- [Persyaratan] Tuliskan kembali tanpa perubahan semua baris dari baris yang memuat "Toggle the Attributes panel collapse icon" hingga baris yang memuat "Click the clock", termasuk kedua baris itu.

- [Daftar item]
* * * *

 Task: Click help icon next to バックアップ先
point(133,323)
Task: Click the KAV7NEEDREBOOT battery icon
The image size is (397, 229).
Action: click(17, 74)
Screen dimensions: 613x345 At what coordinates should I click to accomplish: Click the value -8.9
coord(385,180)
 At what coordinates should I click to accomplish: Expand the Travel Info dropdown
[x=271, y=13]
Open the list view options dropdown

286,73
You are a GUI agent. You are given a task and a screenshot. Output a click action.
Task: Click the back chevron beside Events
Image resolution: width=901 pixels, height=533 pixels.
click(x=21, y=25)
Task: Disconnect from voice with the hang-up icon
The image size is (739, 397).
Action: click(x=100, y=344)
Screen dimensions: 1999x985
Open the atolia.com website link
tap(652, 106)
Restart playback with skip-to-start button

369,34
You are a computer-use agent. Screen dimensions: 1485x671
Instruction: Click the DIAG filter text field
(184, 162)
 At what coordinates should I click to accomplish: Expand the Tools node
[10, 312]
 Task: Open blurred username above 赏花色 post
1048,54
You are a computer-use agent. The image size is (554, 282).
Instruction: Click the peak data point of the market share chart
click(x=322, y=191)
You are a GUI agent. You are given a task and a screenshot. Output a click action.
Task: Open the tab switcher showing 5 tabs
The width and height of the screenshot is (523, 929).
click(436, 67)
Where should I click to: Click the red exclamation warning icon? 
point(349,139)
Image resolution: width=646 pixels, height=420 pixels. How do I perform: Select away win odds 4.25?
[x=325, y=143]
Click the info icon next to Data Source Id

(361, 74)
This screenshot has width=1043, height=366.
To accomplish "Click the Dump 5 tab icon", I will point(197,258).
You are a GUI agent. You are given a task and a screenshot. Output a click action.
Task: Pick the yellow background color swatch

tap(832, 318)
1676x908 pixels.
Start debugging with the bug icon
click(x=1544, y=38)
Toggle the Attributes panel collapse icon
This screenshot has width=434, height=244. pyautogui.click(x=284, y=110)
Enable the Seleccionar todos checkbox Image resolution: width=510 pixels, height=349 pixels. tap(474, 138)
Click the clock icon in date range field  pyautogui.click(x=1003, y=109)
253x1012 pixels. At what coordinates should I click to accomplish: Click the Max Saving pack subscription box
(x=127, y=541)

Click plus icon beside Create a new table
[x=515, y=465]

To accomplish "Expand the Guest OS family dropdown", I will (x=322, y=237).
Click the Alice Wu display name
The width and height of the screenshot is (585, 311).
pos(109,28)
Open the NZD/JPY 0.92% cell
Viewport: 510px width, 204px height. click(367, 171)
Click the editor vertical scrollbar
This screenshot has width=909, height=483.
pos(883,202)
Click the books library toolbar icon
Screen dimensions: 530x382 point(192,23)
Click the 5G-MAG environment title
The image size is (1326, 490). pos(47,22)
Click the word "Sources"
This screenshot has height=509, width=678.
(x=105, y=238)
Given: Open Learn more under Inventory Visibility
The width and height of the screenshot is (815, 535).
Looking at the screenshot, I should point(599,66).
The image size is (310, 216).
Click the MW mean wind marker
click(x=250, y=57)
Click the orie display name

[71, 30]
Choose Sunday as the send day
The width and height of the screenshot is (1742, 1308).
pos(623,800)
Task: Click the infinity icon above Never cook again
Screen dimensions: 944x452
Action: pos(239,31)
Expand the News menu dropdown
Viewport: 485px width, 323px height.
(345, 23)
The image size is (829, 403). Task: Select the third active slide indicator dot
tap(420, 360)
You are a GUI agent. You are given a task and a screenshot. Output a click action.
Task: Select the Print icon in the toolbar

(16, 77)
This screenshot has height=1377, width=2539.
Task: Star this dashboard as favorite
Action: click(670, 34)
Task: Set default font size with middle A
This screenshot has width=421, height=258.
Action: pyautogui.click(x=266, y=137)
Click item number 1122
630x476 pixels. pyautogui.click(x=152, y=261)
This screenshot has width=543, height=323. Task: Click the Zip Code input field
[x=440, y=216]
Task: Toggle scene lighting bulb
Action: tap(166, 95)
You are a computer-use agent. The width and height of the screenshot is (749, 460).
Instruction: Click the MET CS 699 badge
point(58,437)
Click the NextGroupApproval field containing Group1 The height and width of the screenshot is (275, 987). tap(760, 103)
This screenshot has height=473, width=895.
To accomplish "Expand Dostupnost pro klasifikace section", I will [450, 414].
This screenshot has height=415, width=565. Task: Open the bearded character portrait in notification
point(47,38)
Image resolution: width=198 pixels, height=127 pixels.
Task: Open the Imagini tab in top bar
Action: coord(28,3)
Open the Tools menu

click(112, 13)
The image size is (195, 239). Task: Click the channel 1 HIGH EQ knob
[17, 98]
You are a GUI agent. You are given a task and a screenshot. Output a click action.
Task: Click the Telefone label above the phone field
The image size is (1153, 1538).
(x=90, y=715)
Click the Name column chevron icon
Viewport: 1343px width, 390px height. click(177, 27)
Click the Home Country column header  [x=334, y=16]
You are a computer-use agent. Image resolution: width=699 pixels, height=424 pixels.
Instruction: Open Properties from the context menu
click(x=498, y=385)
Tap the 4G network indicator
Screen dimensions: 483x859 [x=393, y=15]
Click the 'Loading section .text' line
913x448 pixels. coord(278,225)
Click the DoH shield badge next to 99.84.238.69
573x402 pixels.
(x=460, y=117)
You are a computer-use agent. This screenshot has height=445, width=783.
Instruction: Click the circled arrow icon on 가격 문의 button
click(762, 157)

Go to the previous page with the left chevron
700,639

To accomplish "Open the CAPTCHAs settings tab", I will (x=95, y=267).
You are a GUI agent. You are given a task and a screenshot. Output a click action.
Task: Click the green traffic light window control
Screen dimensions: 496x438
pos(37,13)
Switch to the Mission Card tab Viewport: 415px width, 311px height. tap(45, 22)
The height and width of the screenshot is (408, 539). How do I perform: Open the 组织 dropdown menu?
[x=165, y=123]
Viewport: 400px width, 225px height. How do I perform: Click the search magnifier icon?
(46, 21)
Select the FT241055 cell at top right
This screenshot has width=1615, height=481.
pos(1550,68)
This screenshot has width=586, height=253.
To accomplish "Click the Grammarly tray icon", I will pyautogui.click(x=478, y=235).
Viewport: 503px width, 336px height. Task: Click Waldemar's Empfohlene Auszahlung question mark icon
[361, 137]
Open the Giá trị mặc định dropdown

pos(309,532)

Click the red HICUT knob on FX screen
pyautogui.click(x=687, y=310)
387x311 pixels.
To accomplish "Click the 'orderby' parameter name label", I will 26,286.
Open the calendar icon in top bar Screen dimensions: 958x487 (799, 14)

* * * *

- [Hasil tugas ini]
Toggle the Attributes panel collapse icon
This screenshot has width=434, height=244. pyautogui.click(x=284, y=110)
Enable the Seleccionar todos checkbox Image resolution: width=510 pixels, height=349 pixels. tap(474, 138)
Click the clock icon in date range field  pyautogui.click(x=1003, y=109)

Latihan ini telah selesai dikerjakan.